No hostility shone through its actions. Either it possessed a fantastic talent for masking its intentions, or it truly didn’t intend to eat her. In her exhaustion, Oleja wanted to believe the latter.
Its scratchy tongue stung her sunburn, but pushing the animal away seemed a good way to anger it and get bitten.
“Sorry, I can’t spare any more of my food. I’m going to need it… I hope,” she said aloud, though she didn’t quite know why. Delirium, perhaps. The coyote looked up at her, and then laid its head back down.

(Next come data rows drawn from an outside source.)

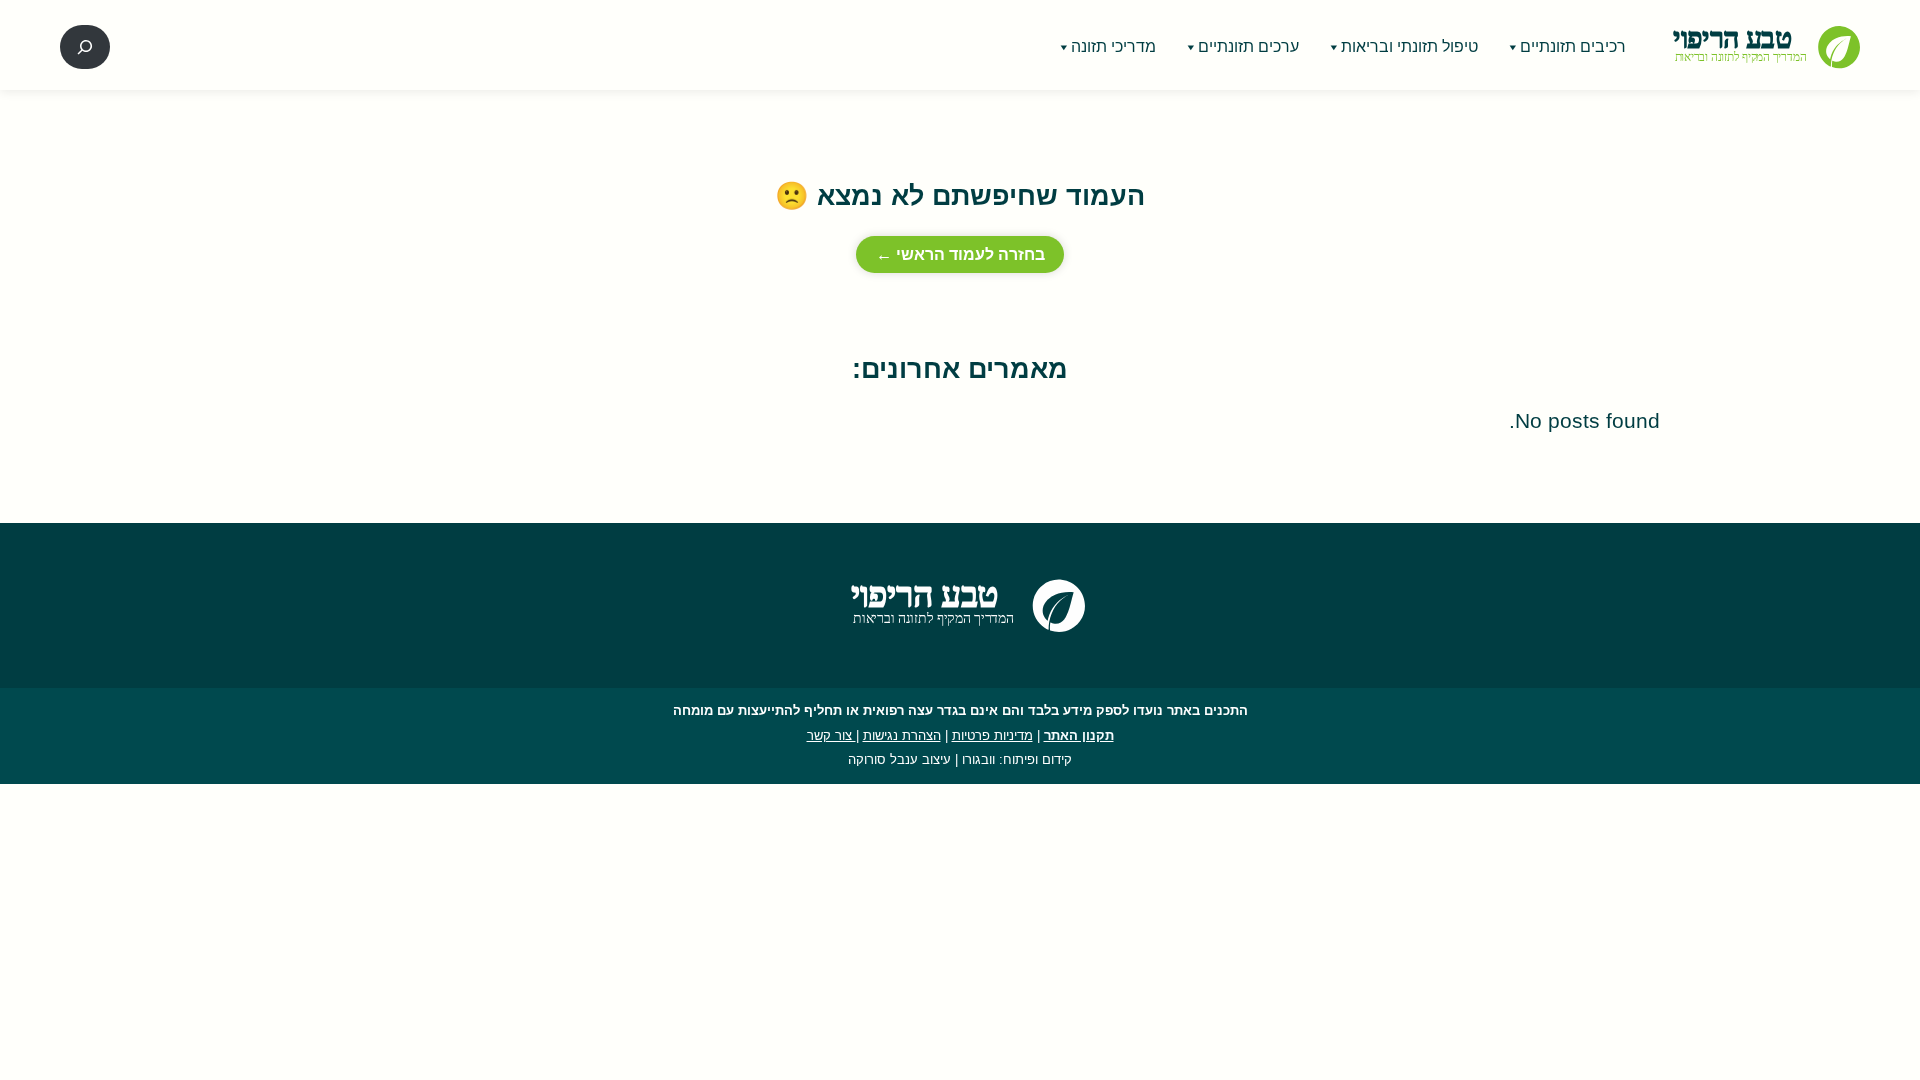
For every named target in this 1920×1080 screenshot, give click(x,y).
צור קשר (831, 735)
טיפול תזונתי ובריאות (1409, 46)
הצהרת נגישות (902, 735)
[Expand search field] (85, 47)
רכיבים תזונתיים (1573, 46)
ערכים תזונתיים (1248, 46)
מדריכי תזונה (1113, 46)
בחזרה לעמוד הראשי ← (960, 254)
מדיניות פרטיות (992, 735)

Deeming it safe enough, Oleja turned her head and looked out across the valley below to where the mountains waited as great black silhouettes in the darkness. Too far to crawl. Unless she could fashion some sort of crutch, she stood no chance of walking. And her surroundings offered no good crutch-constructing materials—even her glider didn’t have wooden pieces long enough for that. What a sick joke to have come so far in the wrong direction seeking refuge only to die when at last the end came in sight. In about an hour, when the sun rose, the heat would only make the situation worse. According to her food and water rations, she had about a day left before things got critical—only enough time to cross the valley in full health, and that seemed fairly impossible. She couldn’t just heal her leg in an hour.